Some cases in point include; N3.3 billion for “Posting and Return Entitlement of Ambassadors and Officers” in the Ministry of Foreign Affairs, N74.5 million allocated for “Anniversaries and Celebrations” in the Nigerians in Diaspora Commission (NIDC), N40 million for “Peculiar Allowance” in Nigeria Christian Pilgrim Commission, which are all categorized as capital expenditures.

Furthermore, our analysis showed that projects between the N10 million and N50 million band represent 42.2 percent of capital projects analysed and this might be a deliberate approach to avoid elaborate procurement plans, thereby reducing broad oversight on contracting.

“We think the current structure of capital projects is too wasteful, incoherent, and grossly inefficient. Whilst capital expenditure is higher in terms of value, there is a need to properly ensure that these projects deliver optimal value for Nigeria.

“Duplication, opacity and fragmentation of line items by government agencies could present opportunities for subverting checks and balances meant for accountability.

As a case in point, two line items tagged “Nurse Tutor Training” and “Special Intervention SDG 1” were duplicated in 3 and 2 places, respectively, with different budget codes.

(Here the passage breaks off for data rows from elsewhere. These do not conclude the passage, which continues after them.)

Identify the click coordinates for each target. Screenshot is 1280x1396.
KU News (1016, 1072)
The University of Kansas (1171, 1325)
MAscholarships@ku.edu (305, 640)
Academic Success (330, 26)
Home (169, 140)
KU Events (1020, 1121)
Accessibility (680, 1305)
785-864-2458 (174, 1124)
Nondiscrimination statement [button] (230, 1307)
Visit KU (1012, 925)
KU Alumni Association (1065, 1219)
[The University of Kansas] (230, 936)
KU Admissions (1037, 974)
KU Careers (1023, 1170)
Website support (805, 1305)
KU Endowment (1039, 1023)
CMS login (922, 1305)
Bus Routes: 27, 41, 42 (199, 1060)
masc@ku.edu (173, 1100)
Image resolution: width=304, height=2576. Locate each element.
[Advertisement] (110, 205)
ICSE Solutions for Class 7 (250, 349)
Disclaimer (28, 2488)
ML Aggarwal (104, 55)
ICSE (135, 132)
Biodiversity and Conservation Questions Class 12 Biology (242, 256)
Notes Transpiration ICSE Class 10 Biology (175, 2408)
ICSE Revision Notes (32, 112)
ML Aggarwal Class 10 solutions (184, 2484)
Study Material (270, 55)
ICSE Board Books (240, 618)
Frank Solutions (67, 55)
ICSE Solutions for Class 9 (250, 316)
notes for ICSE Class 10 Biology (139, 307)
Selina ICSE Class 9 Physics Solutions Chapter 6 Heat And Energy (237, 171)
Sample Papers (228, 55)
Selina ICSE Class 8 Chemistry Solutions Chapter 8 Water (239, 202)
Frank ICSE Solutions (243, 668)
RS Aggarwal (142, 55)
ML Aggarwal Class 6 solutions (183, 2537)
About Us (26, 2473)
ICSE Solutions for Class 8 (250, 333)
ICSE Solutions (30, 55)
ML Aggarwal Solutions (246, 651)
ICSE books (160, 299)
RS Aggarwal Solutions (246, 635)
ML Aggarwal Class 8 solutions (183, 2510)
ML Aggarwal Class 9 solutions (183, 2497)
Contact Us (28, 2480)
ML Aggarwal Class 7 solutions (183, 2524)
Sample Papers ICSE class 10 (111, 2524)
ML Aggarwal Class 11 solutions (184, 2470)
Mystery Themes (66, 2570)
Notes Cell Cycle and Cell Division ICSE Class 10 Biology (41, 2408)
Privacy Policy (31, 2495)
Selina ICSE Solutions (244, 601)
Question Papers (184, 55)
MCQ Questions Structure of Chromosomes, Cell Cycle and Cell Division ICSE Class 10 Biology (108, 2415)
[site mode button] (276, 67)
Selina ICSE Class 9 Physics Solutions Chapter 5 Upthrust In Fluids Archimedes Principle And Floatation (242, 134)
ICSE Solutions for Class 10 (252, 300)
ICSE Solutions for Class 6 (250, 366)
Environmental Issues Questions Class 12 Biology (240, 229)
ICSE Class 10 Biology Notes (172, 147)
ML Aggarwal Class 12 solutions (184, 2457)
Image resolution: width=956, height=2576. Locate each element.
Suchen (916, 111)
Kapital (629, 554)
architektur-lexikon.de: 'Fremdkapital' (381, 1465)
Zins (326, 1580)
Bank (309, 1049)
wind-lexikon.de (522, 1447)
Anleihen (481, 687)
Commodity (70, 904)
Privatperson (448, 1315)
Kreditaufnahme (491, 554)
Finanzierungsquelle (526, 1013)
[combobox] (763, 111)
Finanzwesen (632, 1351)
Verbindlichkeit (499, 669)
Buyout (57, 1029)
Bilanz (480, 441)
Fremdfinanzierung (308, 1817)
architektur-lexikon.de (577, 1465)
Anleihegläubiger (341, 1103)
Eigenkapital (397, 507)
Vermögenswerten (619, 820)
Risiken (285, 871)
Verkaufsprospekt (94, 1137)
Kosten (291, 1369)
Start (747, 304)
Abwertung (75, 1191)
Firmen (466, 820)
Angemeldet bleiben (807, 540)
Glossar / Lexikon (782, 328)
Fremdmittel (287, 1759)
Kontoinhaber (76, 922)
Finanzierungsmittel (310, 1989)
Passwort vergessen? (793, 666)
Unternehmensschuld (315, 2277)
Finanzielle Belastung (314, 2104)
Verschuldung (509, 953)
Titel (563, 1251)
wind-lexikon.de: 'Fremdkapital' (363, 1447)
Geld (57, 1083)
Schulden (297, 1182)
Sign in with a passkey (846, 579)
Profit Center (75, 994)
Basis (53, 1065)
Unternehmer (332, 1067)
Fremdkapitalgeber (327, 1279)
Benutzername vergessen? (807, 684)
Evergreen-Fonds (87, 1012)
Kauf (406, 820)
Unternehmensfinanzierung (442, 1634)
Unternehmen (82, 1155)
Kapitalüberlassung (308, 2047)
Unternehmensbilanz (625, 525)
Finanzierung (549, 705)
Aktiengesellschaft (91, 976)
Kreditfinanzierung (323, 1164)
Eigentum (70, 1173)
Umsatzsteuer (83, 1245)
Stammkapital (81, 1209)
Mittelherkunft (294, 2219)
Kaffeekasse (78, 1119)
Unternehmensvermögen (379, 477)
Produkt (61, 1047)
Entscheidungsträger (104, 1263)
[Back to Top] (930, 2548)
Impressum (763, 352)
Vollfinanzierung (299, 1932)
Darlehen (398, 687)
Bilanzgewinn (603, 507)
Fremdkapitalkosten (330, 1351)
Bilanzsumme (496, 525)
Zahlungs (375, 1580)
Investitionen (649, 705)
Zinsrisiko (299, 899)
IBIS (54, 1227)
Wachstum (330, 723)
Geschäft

These two line items have allocations totalling over N41 Billion earmarked for them, without specific descriptions.

“The fragmentation of capital projects is an urgent conversation that the Federal Government needs to address. In an era of dwindling revenues caused by low oil prices and the current slump in the global economy, it is important for the government to pay attention to a few projects of immense social and economic value” Said Oluseun Onigbinde, BudgIT’s Director and Co-founder.

BudgIT, therefore, implores the Federal Government to allocate more funds to capital projects that directly affect the welfare of the citizens. More importantly, it is expedient that more funds be allocated to ongoing projects to ensure the government’s commitment to their completion. Likewise, MDAs involved in splitting their Capital Expenditure to subvert checks and balances should be identified and made to face the law.